__PROBLEM__:
Write out the material below exactly, with no line missing.
(Beginning of THE RECORDS)
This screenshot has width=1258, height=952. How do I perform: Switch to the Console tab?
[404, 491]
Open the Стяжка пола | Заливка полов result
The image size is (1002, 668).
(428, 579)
(End of THE RECORDS)
__PROBLEM SOLUTION__:
This screenshot has width=1258, height=952. How do I perform: Switch to the Console tab?
[404, 491]
Open the Стяжка пола | Заливка полов result
The image size is (1002, 668).
(428, 579)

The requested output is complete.